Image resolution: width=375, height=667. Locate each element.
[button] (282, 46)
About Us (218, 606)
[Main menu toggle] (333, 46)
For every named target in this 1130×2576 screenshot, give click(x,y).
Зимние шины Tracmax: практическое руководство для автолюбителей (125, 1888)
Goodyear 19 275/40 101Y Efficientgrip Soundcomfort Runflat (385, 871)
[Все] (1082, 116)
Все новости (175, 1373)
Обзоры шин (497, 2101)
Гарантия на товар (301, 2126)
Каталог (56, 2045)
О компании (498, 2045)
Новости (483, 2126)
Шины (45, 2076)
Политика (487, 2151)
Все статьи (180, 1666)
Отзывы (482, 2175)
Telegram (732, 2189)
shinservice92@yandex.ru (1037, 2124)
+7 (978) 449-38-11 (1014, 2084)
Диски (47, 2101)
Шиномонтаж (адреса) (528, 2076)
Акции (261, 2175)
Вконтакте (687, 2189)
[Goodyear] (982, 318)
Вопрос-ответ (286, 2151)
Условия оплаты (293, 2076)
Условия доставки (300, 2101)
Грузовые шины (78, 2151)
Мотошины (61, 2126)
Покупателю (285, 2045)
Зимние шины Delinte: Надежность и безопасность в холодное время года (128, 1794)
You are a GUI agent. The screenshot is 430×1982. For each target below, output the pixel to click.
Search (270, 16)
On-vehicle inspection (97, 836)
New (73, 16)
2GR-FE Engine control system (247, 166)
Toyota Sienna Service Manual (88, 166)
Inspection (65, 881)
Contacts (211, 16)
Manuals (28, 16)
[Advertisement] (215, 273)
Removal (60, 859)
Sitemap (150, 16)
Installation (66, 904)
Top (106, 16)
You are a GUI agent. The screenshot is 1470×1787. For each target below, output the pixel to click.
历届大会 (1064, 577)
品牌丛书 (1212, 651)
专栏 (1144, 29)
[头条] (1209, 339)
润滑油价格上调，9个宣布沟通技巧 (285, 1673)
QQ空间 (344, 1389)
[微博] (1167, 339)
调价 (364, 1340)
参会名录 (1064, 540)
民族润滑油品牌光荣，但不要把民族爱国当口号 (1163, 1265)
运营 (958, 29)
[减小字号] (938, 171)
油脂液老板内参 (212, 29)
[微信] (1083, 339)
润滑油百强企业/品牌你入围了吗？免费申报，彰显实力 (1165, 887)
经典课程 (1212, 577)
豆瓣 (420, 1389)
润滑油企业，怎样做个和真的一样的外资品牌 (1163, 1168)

**Instructions for the task**
Where the line with "Зимние шины Tracmax: практическое" ends, your copy should end too; please return exactly the lines from the first line of the data through it.

**Response below**
Image resolution: width=375, height=667. Locate each element.
[button] (282, 46)
About Us (218, 606)
[Main menu toggle] (333, 46)
For every named target in this 1130×2576 screenshot, give click(x,y).
Зимние шины Tracmax: практическое руководство для автолюбителей (125, 1888)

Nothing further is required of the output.